Meet Jibo, the robot that wants to be part of your family.
Some two decades in the making, Jibo comes from Cynthia Breazeal of the M.I.T. Media Laboratory and is intended to help out a family by acting as a messenger, performing various tasks and even being a pal, the New York Times reported.
Standing about a foot tall, Jibo weighs 6 pounds, has wireless connection and communicates through an LCD screen that can smoothly swivel all the way around. The robot is currently an Indiegogo project and has brought in more than $75,500 of a $100,000 goal with 31 days left.
Still in the prototype phase, Jibo will purportedly be able to provide alerts, take photos at events, record video and act as a go-between for remotely communicating with friends and family. Besides all that, Jibo has a "personality" shown by its round "face," a 5.7-inch screen that brings the robot to life, Mashable reported.
"It's really important for technology to be humanized," said Breazeal, as quoted by the Times. "The next stage in computing, the next wave, is emotion."

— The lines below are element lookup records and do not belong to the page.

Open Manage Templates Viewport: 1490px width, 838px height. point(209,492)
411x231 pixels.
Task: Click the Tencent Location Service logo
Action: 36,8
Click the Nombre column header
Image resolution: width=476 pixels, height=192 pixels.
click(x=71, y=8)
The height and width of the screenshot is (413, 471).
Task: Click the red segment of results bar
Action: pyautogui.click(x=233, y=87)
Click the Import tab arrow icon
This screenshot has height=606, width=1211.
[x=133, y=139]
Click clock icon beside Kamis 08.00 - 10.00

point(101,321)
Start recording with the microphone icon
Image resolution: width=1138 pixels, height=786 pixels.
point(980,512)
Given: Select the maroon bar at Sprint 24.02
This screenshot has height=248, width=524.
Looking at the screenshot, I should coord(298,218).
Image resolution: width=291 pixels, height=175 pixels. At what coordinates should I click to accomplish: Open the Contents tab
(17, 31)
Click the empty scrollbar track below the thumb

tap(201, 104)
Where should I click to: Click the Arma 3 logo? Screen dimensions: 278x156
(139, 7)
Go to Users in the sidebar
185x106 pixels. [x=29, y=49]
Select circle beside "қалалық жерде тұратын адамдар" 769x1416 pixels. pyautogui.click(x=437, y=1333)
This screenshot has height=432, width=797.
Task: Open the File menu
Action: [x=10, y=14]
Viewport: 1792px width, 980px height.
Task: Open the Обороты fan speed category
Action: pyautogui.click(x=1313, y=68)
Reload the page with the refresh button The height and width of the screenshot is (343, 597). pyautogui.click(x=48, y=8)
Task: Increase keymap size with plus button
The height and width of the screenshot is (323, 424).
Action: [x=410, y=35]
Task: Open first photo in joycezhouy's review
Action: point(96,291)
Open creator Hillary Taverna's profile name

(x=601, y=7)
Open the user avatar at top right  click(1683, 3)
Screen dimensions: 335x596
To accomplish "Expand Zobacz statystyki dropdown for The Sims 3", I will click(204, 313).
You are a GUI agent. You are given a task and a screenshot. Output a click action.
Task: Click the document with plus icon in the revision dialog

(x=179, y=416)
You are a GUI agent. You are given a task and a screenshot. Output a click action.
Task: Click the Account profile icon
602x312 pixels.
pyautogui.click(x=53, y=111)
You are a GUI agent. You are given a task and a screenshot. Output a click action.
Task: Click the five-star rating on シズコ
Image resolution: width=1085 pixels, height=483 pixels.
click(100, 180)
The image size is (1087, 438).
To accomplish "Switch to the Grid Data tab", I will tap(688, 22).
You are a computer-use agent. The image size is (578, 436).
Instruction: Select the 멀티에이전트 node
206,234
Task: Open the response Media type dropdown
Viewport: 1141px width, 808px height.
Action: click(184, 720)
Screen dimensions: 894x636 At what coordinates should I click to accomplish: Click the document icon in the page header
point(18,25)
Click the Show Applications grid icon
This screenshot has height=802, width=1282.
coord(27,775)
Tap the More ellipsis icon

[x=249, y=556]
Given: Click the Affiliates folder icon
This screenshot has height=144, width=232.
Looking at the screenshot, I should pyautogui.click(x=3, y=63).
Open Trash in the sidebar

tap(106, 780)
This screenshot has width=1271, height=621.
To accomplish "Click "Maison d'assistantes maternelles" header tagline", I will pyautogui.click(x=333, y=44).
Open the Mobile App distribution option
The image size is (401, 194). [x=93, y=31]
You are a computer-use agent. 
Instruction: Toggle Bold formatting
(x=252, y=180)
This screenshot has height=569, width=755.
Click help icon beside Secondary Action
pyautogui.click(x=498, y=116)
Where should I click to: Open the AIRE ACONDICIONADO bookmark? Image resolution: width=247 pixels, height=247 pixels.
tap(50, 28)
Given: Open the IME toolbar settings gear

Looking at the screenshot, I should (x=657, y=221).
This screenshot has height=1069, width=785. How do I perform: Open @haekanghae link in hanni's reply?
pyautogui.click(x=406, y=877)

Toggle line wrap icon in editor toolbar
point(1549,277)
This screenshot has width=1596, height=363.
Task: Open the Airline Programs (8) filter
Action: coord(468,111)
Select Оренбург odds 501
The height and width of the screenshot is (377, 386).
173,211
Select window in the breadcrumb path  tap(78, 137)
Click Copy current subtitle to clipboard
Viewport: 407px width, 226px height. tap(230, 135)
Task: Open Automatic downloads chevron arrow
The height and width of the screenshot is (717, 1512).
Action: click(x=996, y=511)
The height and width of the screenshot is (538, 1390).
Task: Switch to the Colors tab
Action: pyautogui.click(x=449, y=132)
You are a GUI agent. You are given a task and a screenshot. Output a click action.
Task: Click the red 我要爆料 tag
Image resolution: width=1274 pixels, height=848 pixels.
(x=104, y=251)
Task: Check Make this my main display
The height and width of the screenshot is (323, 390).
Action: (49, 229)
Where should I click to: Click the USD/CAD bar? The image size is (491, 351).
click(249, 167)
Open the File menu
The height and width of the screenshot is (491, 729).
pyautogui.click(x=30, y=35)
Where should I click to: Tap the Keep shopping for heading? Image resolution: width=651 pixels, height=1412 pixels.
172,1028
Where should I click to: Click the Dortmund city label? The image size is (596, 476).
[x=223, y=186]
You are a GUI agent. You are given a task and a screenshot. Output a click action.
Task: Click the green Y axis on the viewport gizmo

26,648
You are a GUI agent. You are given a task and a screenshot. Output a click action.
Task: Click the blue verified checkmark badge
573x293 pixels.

The robot is composed of off-the-shelf parts and will cost $499 for Indiegogo donors and $599 for the developer version with a software development kit.
Jibo is designed in a way that circumvents the "uncanny valley" space people find horrifying, but it still exhibits curiously human qualities.
Mashable described how during the interview, Breazeal mentioned the robot's name, after which it "woke up" from a sleep mode and began making quiet sounds.
"Autonomous robots sends these signals of what psychology calls animacy," Breazeal described. "In the world of entities, our minds have different ways, different psychology when you think of things that are governed by having states of mind and things that are governed by the laws of physics."
While the current Jibo model is a prototype, Breazeal plans to add a greater range of functionality as shown in the robot's promotional video.